Breezy conditions at Walton Stadium during the meet, part of a trend of bad weather that has hit Missouri this spring, made Jacobs’ throw even more impressive.
“Our spring hasn’t been as rough as [parts further north], but it’s been rough enough to challenge our technical people that rely on decent weather to hone their skill,” head coach Brett Halter said. “That’s really good to be able to know that in bad wind conditions … she can throw that kind of distance.”
The wind may be to blame for the struggles of Missouri’s male discus throwers this weekend. Redshirt junior Will Fife, the team’s top performer in the event so far this season, entered with a season-high toss of 52.14 meters, less than a meter away from the 48th-place cutoff in the West region. But on Saturday, Fife only mustered 49.25 meters with his longest throw, finishing in fourth place.
The women’s 800-meter run featured eight Tigers, including redshirt senior Valeska Halamicek, who finished first in 2:10.14, less than a second from the west region cutoff. Halamicek was coming off a fast 700-meter run on Friday night, when she served as a pacer for the opening two laps of senior Karissa Schweizer’s school record run in the 1,500 meters.
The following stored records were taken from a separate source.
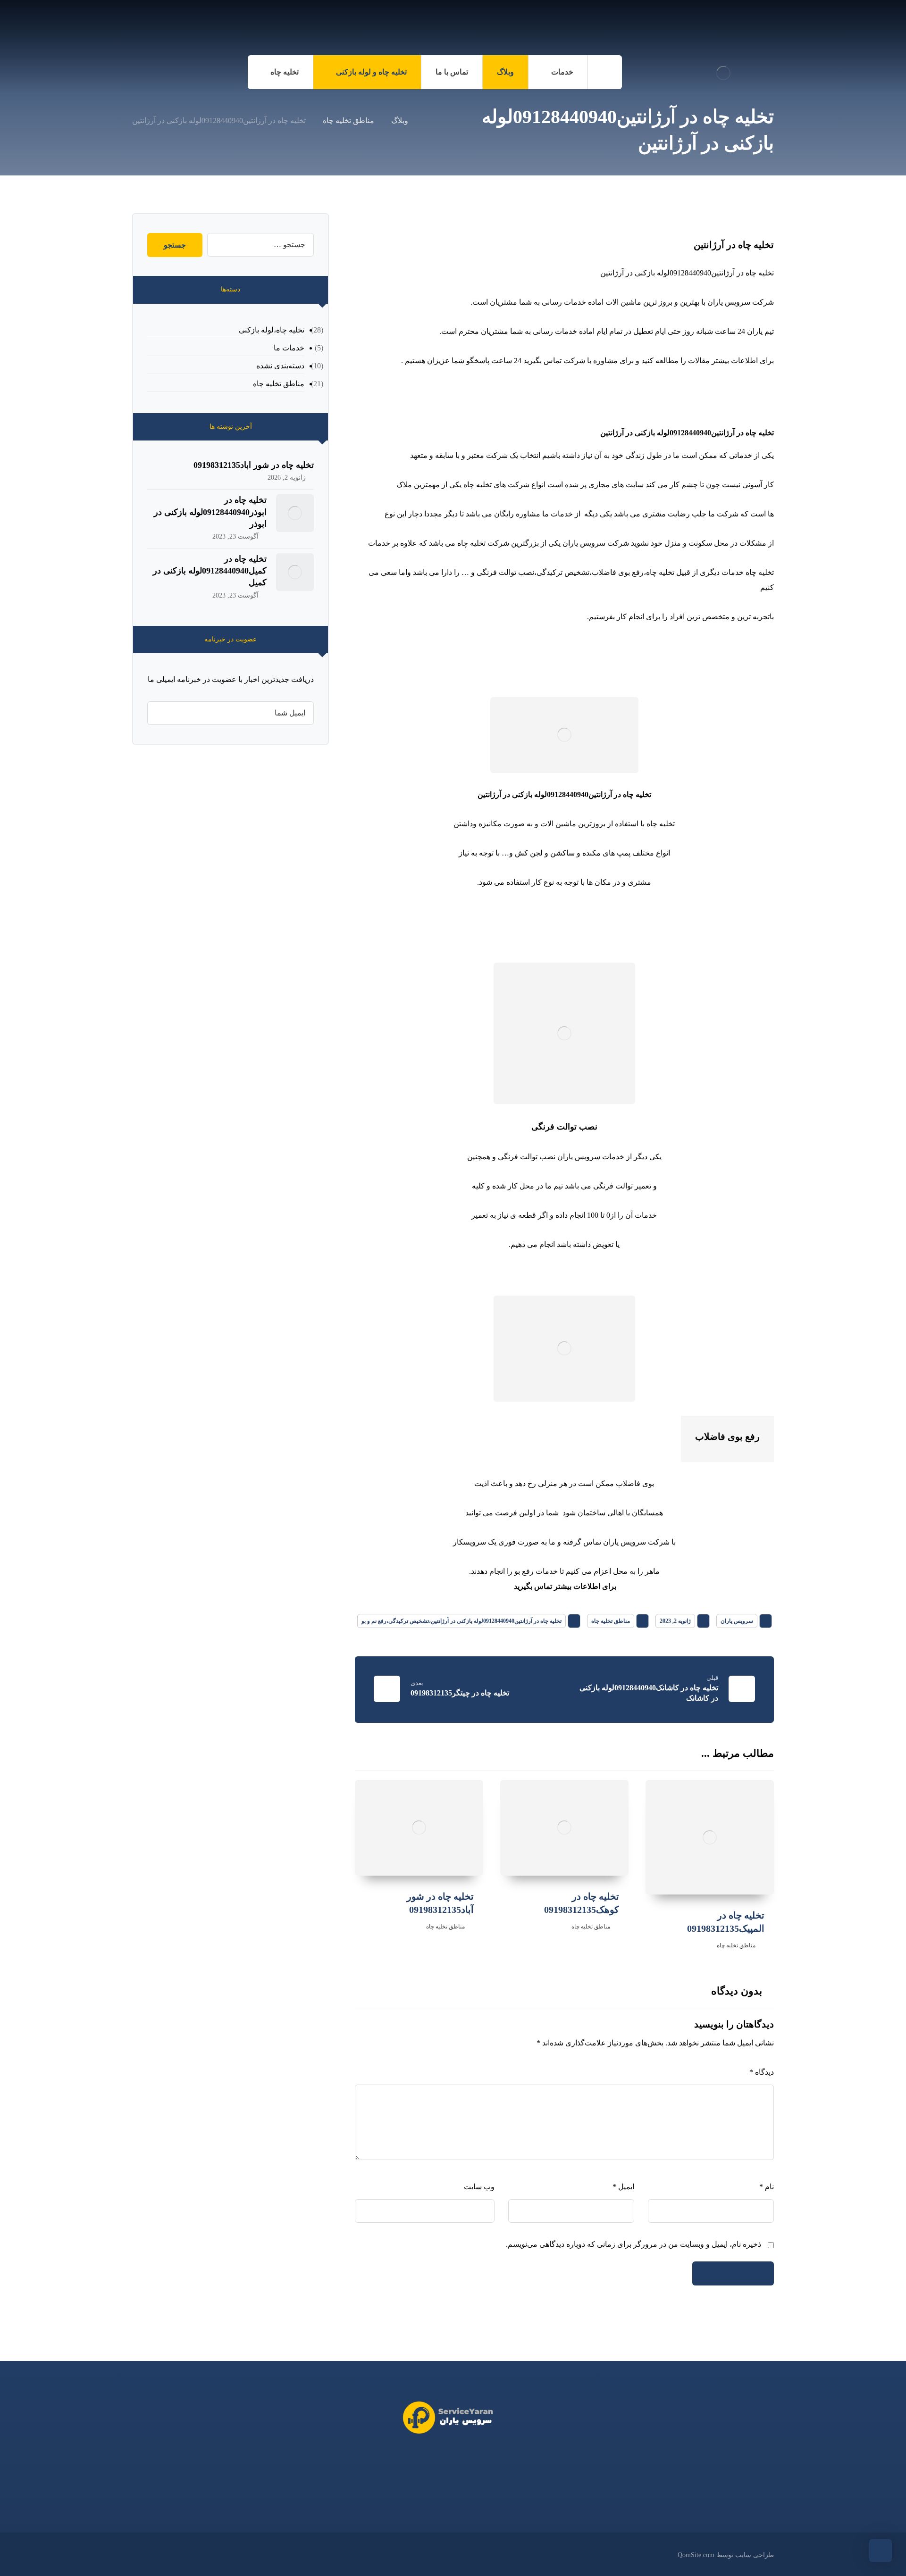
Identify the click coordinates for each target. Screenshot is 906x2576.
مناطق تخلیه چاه (610, 1621)
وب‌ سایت (479, 2187)
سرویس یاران (737, 1621)
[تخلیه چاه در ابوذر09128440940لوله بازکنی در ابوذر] (295, 513)
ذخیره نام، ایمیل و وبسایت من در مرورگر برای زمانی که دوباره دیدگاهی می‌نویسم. (633, 2244)
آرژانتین (489, 794)
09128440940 (427, 2461)
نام (766, 2187)
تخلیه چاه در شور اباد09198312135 (253, 465)
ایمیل (623, 2187)
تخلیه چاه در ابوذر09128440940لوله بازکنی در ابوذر (210, 511)
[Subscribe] (159, 713)
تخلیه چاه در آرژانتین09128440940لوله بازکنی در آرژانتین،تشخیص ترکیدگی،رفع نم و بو (461, 1621)
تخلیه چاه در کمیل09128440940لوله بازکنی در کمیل (210, 570)
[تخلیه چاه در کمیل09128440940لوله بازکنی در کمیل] (295, 572)
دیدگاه (761, 2072)
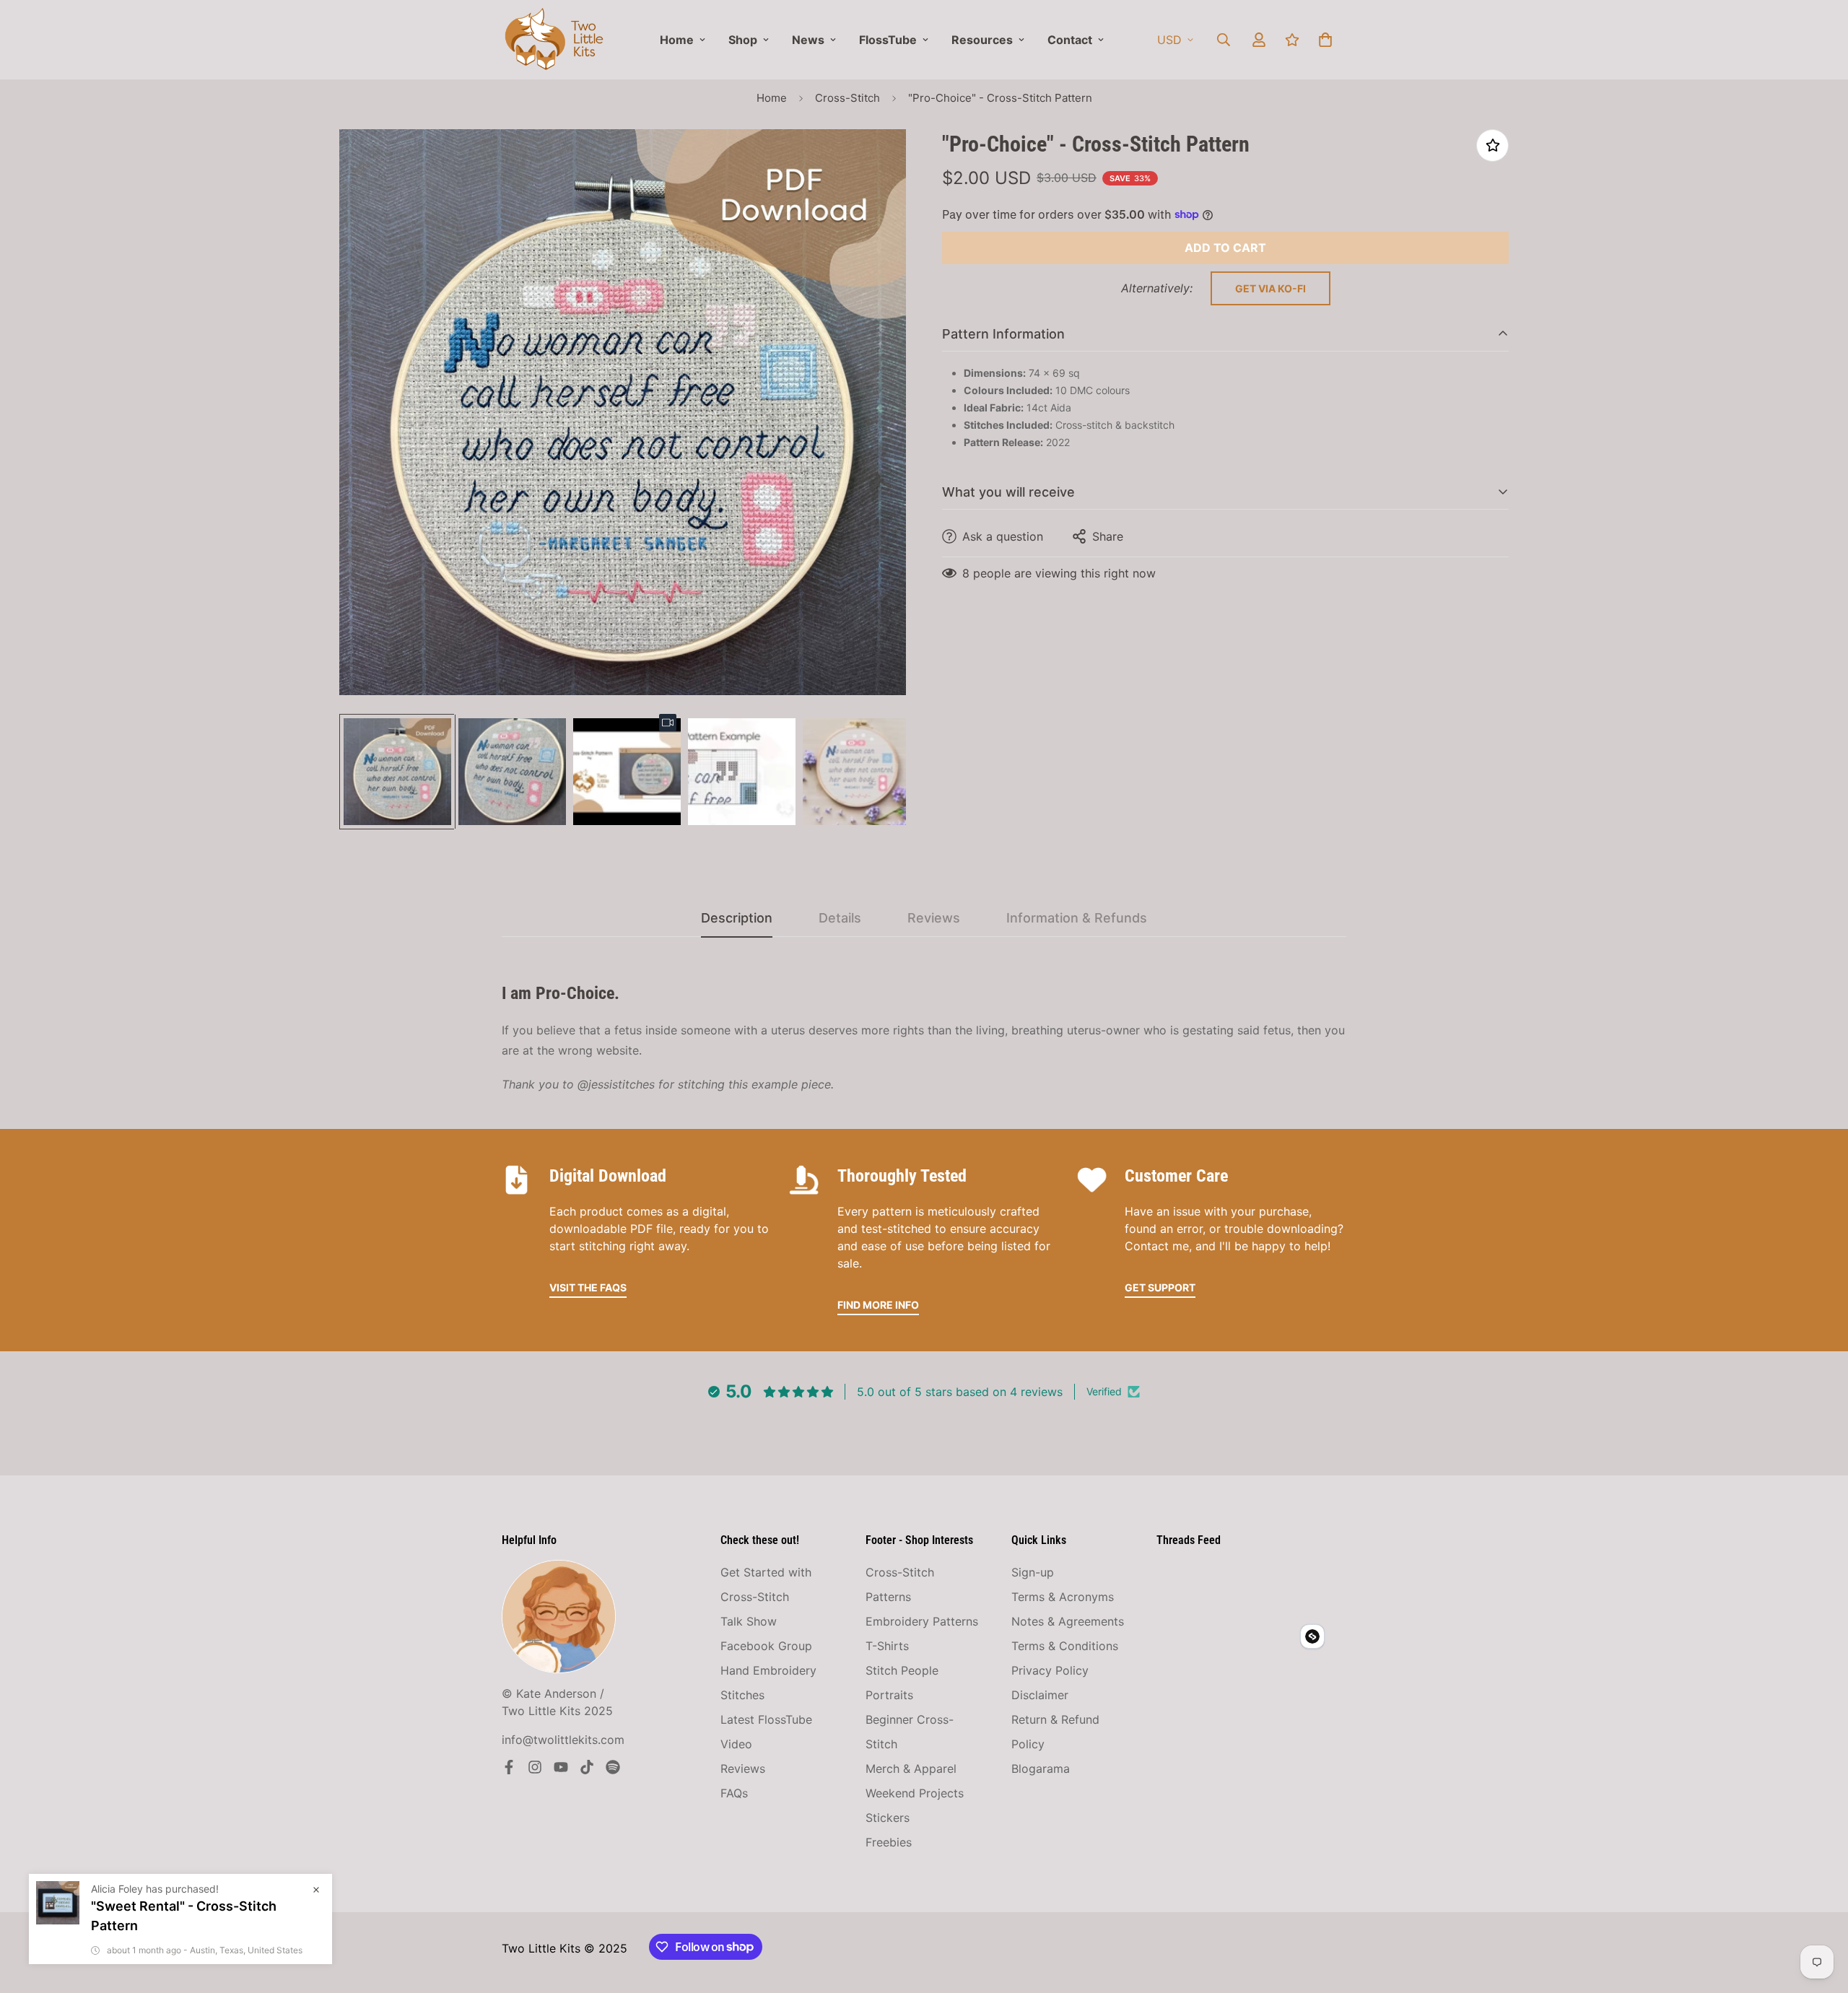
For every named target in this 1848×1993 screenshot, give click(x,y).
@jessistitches (616, 1084)
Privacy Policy (1050, 1670)
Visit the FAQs (588, 1287)
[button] (1325, 39)
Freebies (889, 1842)
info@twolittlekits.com (563, 1739)
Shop (742, 39)
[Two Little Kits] (554, 39)
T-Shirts (887, 1646)
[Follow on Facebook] (509, 1767)
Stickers (888, 1817)
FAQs (734, 1793)
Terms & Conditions (1064, 1646)
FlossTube (888, 39)
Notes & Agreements (1067, 1621)
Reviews (742, 1768)
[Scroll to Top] (1819, 1914)
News (808, 39)
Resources (982, 39)
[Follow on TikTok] (587, 1767)
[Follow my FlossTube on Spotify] (613, 1767)
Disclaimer (1039, 1695)
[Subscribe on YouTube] (561, 1767)
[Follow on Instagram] (535, 1767)
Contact (1069, 39)
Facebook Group (766, 1646)
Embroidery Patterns (922, 1621)
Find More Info (878, 1305)
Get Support (1160, 1287)
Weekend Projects (915, 1793)
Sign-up (1032, 1572)
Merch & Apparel (911, 1768)
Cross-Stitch (847, 98)
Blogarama (1040, 1768)
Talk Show (748, 1621)
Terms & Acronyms (1062, 1596)
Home (677, 39)
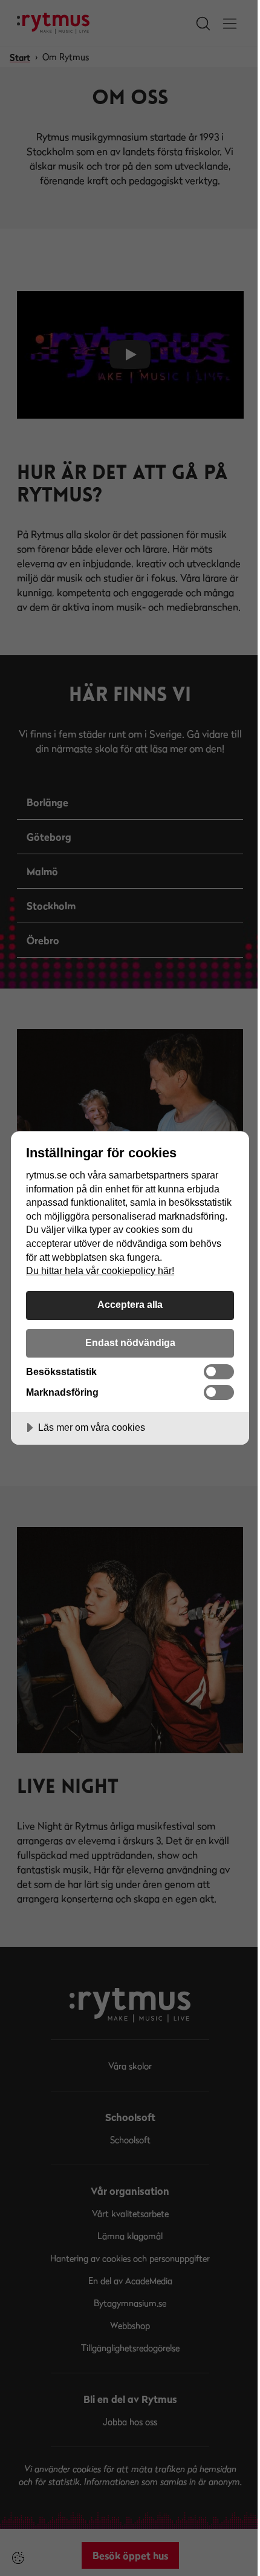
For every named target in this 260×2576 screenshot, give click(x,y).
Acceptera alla (130, 1304)
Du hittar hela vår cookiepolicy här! (100, 1270)
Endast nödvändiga (130, 1342)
Schweizer had initially been scheduled to run in the 800 as well but was scratched in order to recover ahead of next week’s Drake Relays, where she will run in the 5,000 meters.
In the men’s 800, freshman Chris Conrad finished first in 1:51.45, continuing what has been an impact debut year in collegiate competition. Conrad also won the 1,500 on Friday and nearly broke into the program’s all-time top 10 in the 800 during the indoor season.
Redshirt senior Jerrad Mason was edged out by 0.004 seconds by Drake University senior Hudson Priebe in the men’s 400-meter hurdles, finishing second in 51.917 seconds. The time, his season best, lifted him from 35th to 30th in the region.
With this being Missouri’s only home meet of the outdoor season, the Tigers held their senior day ceremony toward the end of the afternoon.
University of Northern Iowa freshman and 2016 paralympian Jessica Heims made perhaps the biggest accomplishment of the weekend by any competitor, breaking the U.S. paralympic record for the T/F44 class of the women’s discus. Heims’ throw of 31.65 meters placed her 14th in the meet but was the furthest ever for an American with her disability. The lower half of her right leg was amputated when she was less than a year old.
Mizzou will travel to Des Moines, Iowa, for the Drake Relays next week, its final tuneup before the SEC championships from May 11-13 in Knoxville, Tennessee.
“We have trophies up in our office that date back to the early 1900s from Drake, so there’s a lot of history there,” Halter said. “We want to go up and have fun, celebrate track and field. At the same time, we’re going to get some good work done.”